> **PREZENTOWANY TEKST**:
----

Wilk syty i owca cała. Fujifilm X-T5 to istny fanservice dla najwierniejszych użytkowników

To największa zmiana w systemie aparatów Fujifilm od lat. Nowy Fujifilm X-T5 wygląda jak fanservice skierowany do najwierniejszych użytkowników i ostateczny argument, by nadal pozostać przy matrycy APS-C.
Fujifilm X-T5

Fujifilm X-T5

Ok, gdyby ktoś średnio obeznany z tematem spojrzał na obudowę nowego aparatu, pewnie pomyliłby go od razu ze starym aparatem. I jeszcze poprzednim. I jeszcze starszym. Seria aparatów Fujifilm X-T wizualnie zmieniała się bowiem w stopniu tak marginalnym, że trzeba się naprawdę dobrze przyjrzeć, by dostrzec różnice na pierwszy rzut oka.

W przypadku nowego Fujifilm X-T5 różnic jest jednak sporo. To prawdopodobnie największe odświeżenie serii od początku jej istnienia, nawet jeśli pozornie wydaje się, że jest inaczej.

Czytaj też: Używałem Sony A7R V. Mocarny autofocus i słuszny kierunek rozwoju nowej generacji aparatów

Fujifilm X-T5 to fanservice dla wiernych użytkowników.

Przez wiele lat aparaty Fujifilm były mocno fotocentryczne, zaś do wideo nadawały się średnio. Potem jednak, gdy wyszedł Fuji X-T3, masowo zaczęli interesować się nim fotografowie ślubni i twórcy treści internetowych, którzy potrzebowali robić nie tylko dobre zdjęcia, ale także wideo. W związku z tym Fujifilm X-T4 był już aparatem dość mocno wideocentrycznym, a w kwestiach fotograficznych rozwinął się nieznacznie. Fani serii uznali wówczas, że firma przestała dbać o fotografów, dla których najbardziej liczy się jakość zdjęć, a wideo jest drugorzędne. Fuji twierdziło zaś, że przecież dla fotografów jest seria X-H. Tylko że tej serii z kolei brakowało ponadczasowego wzornictwa i kompaktowości, za które fani tak bardzo cenią sobie tę markę.

----

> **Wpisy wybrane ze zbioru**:
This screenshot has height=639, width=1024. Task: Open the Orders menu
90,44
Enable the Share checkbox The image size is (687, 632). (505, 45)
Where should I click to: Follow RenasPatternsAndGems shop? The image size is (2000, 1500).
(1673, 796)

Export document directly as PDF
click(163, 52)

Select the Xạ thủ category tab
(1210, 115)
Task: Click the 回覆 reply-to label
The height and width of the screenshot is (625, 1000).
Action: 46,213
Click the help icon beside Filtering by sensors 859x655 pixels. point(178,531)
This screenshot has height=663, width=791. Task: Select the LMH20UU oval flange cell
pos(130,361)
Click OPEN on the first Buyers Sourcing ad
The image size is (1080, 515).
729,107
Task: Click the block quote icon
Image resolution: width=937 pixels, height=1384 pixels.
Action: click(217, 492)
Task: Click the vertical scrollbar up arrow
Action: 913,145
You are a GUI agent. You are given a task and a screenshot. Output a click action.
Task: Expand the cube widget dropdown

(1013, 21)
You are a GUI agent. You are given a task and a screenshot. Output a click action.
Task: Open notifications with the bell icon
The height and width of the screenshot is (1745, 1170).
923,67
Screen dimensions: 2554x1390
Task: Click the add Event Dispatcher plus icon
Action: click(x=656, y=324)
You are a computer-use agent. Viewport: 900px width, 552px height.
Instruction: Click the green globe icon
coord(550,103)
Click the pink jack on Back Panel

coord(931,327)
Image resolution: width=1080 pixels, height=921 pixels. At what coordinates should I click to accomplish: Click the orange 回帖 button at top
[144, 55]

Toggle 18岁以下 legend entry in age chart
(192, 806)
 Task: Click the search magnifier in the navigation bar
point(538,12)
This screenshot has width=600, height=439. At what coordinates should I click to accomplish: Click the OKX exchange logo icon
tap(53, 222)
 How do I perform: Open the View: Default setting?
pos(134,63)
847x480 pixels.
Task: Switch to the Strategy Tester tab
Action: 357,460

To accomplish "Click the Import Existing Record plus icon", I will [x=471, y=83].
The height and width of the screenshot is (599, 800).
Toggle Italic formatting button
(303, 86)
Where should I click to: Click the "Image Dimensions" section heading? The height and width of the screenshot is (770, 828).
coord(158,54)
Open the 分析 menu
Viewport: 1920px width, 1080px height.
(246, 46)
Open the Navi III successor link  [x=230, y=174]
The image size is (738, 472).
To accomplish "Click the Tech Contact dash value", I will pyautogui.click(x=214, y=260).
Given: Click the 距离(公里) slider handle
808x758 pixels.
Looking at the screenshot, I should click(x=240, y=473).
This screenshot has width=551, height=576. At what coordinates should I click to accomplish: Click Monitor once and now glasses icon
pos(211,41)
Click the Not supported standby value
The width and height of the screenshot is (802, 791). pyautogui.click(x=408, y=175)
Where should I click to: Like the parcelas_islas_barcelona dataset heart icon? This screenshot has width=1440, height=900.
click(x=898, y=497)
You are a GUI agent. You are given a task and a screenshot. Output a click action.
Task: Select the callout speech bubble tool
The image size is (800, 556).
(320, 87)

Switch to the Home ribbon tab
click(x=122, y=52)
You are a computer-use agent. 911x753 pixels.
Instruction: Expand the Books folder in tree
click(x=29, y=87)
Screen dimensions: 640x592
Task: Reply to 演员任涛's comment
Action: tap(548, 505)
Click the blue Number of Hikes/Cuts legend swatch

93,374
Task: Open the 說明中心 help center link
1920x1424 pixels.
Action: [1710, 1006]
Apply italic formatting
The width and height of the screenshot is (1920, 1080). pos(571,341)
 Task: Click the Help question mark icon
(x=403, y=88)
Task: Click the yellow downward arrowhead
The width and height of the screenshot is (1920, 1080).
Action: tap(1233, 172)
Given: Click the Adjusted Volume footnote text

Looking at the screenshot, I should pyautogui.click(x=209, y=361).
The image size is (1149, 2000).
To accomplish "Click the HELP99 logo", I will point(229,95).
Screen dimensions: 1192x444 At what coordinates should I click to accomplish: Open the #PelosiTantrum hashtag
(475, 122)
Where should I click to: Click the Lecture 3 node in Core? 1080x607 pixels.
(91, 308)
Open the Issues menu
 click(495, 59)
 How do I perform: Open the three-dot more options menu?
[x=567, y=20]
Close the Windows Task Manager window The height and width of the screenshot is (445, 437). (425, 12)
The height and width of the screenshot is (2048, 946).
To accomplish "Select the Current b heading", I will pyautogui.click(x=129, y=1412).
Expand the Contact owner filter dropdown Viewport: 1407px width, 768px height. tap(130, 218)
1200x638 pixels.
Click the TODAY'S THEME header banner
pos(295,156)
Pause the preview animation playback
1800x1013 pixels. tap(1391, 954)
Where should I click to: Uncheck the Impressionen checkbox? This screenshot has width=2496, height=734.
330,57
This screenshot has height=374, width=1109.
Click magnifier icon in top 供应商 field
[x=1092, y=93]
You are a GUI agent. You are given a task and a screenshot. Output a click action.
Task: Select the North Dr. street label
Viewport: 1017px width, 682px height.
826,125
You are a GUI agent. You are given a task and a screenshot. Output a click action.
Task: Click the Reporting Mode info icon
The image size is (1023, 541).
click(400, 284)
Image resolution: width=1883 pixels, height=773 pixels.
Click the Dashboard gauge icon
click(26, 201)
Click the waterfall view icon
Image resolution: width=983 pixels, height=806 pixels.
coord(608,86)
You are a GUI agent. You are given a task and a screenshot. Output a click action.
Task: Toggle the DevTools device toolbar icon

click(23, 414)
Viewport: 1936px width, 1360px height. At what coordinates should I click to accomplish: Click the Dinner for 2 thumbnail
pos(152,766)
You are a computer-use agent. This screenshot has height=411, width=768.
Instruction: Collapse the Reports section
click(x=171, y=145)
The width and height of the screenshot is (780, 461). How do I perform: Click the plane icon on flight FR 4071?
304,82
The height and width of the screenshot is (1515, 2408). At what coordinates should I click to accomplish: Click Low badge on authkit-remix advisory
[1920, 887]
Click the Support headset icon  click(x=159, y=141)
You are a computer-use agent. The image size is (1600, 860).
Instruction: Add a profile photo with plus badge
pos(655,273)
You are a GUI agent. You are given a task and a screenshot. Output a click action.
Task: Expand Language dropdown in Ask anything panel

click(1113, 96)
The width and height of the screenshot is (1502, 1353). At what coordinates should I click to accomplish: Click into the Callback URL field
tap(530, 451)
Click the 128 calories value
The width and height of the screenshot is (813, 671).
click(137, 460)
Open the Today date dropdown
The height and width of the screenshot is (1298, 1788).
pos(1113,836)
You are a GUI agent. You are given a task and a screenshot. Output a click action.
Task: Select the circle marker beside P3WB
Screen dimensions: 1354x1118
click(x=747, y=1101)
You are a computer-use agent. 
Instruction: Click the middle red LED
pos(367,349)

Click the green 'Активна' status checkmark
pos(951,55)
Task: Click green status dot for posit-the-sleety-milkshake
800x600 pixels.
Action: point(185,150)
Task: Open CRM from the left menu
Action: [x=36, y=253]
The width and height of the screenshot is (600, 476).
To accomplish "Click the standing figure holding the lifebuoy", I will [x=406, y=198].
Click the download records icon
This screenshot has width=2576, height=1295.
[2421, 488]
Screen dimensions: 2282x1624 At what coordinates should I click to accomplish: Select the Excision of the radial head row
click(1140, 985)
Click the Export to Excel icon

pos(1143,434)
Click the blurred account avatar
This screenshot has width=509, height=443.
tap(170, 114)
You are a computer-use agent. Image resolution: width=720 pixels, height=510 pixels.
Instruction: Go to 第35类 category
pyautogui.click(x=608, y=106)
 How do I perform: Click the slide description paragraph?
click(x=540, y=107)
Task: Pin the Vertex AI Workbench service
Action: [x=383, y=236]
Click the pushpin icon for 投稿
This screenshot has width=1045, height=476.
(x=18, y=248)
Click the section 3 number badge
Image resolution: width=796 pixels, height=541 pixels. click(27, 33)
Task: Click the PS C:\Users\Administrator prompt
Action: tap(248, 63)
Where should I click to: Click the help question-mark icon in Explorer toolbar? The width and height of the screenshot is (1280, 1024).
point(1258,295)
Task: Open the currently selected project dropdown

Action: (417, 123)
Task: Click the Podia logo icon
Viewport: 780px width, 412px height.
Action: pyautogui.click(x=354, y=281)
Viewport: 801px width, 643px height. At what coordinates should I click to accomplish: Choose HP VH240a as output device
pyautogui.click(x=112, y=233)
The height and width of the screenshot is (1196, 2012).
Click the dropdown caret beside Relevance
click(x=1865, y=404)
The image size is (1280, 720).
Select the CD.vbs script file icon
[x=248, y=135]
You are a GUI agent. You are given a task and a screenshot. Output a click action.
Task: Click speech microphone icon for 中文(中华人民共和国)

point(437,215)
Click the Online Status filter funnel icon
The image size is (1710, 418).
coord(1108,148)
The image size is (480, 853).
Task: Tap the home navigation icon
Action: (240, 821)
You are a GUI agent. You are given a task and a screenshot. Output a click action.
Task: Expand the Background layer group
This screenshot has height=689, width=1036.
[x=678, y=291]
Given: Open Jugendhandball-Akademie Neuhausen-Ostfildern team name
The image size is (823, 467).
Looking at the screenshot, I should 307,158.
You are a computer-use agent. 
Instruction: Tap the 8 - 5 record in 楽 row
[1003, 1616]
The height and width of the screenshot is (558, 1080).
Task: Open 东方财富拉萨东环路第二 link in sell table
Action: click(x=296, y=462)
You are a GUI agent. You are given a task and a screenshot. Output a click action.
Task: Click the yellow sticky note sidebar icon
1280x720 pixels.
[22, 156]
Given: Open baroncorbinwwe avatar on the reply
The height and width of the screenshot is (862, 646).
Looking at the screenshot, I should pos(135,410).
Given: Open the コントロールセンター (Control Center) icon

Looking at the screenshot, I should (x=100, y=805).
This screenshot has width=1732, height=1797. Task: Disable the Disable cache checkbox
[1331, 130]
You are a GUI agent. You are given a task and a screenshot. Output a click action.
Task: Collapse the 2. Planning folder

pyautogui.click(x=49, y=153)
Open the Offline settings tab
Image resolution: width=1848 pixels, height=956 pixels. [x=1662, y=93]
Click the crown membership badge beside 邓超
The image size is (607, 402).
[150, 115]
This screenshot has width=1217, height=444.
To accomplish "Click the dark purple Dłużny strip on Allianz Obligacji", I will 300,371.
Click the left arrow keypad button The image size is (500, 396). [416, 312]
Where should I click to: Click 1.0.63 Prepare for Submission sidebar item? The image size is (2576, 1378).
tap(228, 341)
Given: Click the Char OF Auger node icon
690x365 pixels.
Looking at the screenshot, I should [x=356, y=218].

----

> **DO ZROBIENIA**:
(A) Który aparat, według tekstu o Fujifilm X-T5, zaczął masowo przyciągać fotografów ślubnych i twórców treści internetowych?
(B) Oceń, czy poniższe stwierdzenia zgadzają się z tekstem o Fujifilm X-T5. Przy każdym odpowiedz „tak” lub „nie” i zacytuj rozstrzygające słowa tekstu.
(i) Fujifilm X-T4 był aparatem dość mocno nastawionym na wideo.
(ii) Wygląd aparatów serii Fujifilm X-T mocno zmieniał się z modelu na model.
(iii) Fuji utrzymywało, że seria X-H jest przeznaczona dla fotografów.

> **ODPOWIEDZI PONIŻEJ**:
(A) Fuji X-T3.

(B)
(i) Tak: „Fujifilm X-T4 był już aparatem dość mocno wideocentrycznym”.
(ii) Nie: „Seria aparatów Fujifilm X-T wizualnie zmieniała się bowiem w stopniu tak marginalnym”.
(iii) Tak: „Fuji twierdziło zaś, że przecież dla fotografów jest seria X-H”.